Pascale Marthine Tayou - Petits riens à la Collection Lambert - Photo David Giancatarina
Pascale Marthine Tayou – Oxygen, 2023. Bois, bouteilles en plastique et techniques mixtes – Petits riens à la Collection Lambert – Photo David Giancatarina

Au seuil de la salle de grande hauteur, on reste stupéfait, le souffle coupé, devant les arbres cauchemardesques qui tombent du plafond. Produite en collaboration avec les équipes de la Collection Lambert, Oxygen (2023) évoquent à l’évidence l’asphyxie d’un monde en perdition après des années de prédation… Les pansements de tissus cousus au Cameroun peuvent-ils encore le sauver ?

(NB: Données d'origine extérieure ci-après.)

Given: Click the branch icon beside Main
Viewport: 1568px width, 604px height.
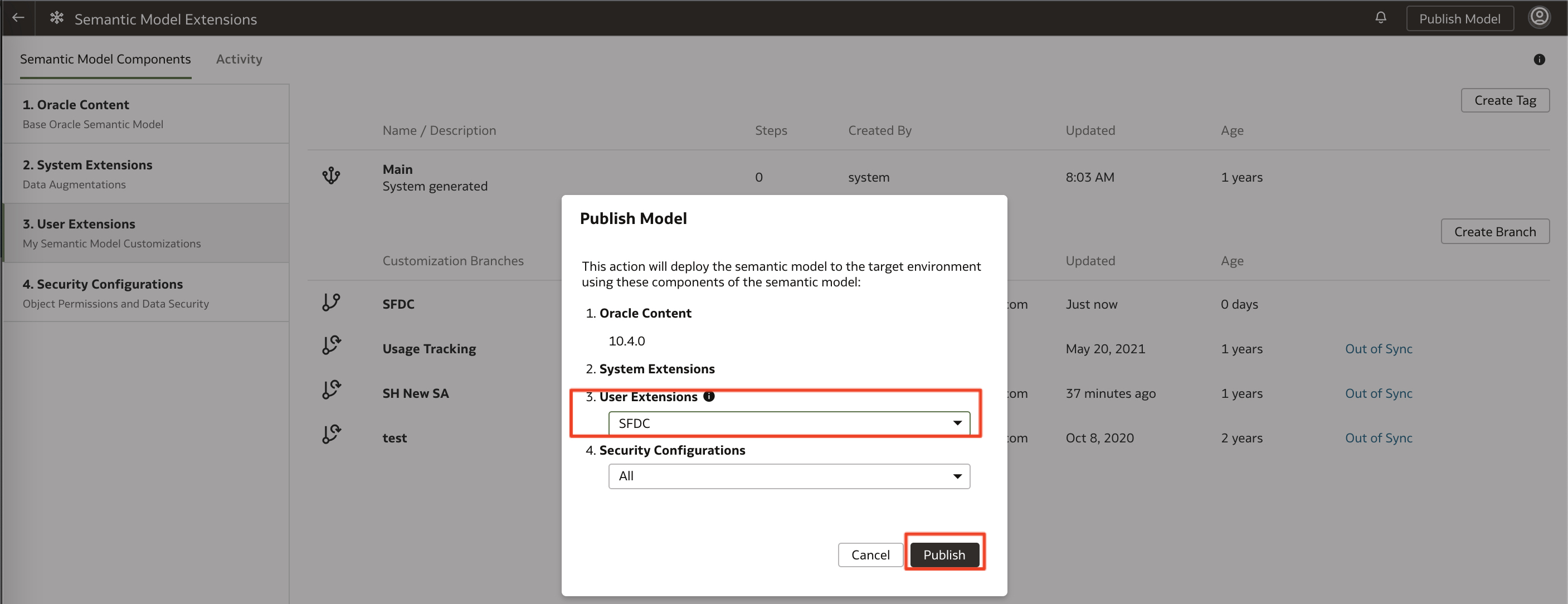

Après une montée d’escalier couverte de chaines rouillées et la présence d’un bel assemblage de tongs usées (Eseka), il est difficile de ne pas être interloqué par les installations qui occupent le grand L au premier étage de l’hôtel particulier. Pascale Marthine Tayou y fait la démonstration de sa virtuosité dans l’art d’occuper les espaces et de jouer avec leurs lumières…

Dans une première séquence, sous des tôles colorées qui semblent s’envoler (Tornado, 2019), une multitude de chaises (Plastic Chairs) sont regroupées devant les fenêtres.

Pascale Marthine Tayou - Petits riens à la Collection Lambert
Pascale Marthine Tayou – Tornado, 2019. Toles en métal peintes et Plastic Chairs- Petits riens à la Collection Lambert

Sur les murs, à l’aide d’un fusain, l’artiste rappelle quelques moments d’une chronologie de conférences qui commence avec le partage de l’Afrique à Berlin en 1884-1885 et se termine par le Sommet de la Terre à Rio en 1992.

Entre-temps, le sort de l’Europe aura été réglé à Yalta en février 1945 par Staline, Churchill et Roosevelt, avant la création de l’ONU et la signature de la Charte des Nations unies lors de la conférence de San Francisco quelques mois plus tard…

Certains auront sans doute repéré les quelques chaises qui évoquent discrètement la conférence de Bandung qui réunissait en 1955 les représentants de vingt-neuf nations africaines et asiatiques et marquait l’entrée en scène des pays décolonisés…

Rafistolées, suturées, parfois hybridées, les chaises usées de Pascale Marthine Tayou semblent à bout de souffle… Combien de temps ces pansements sur les déchirures d’un monde issu de la Seconde Guerre mondiale et de la décolonisation tiendront-ils encore ?

Pascale Marthine Tayou - Petits riens à la Collection Lambert
Pascale Marthine Tayou – Petits riens à la Collection Lambert

Au fond de la galerie, l’artiste a rassemblé quelques petites maisons couvertes de tissus dans la perspective d’une Conférence des Petits Riens cette année à Avignon…

À la fin du parcours, il faut traverser dans la seconde branche du « L » une nouvelle et toujours inquiétante forêt d’arbres qui cette fois-ci sortent des murs. Dans leurs branches sont accrochés des sacs plastiques multicolores. L’installation (Plastic Trees, 2023) suffisamment explicite n’impose aucun autre commentaire…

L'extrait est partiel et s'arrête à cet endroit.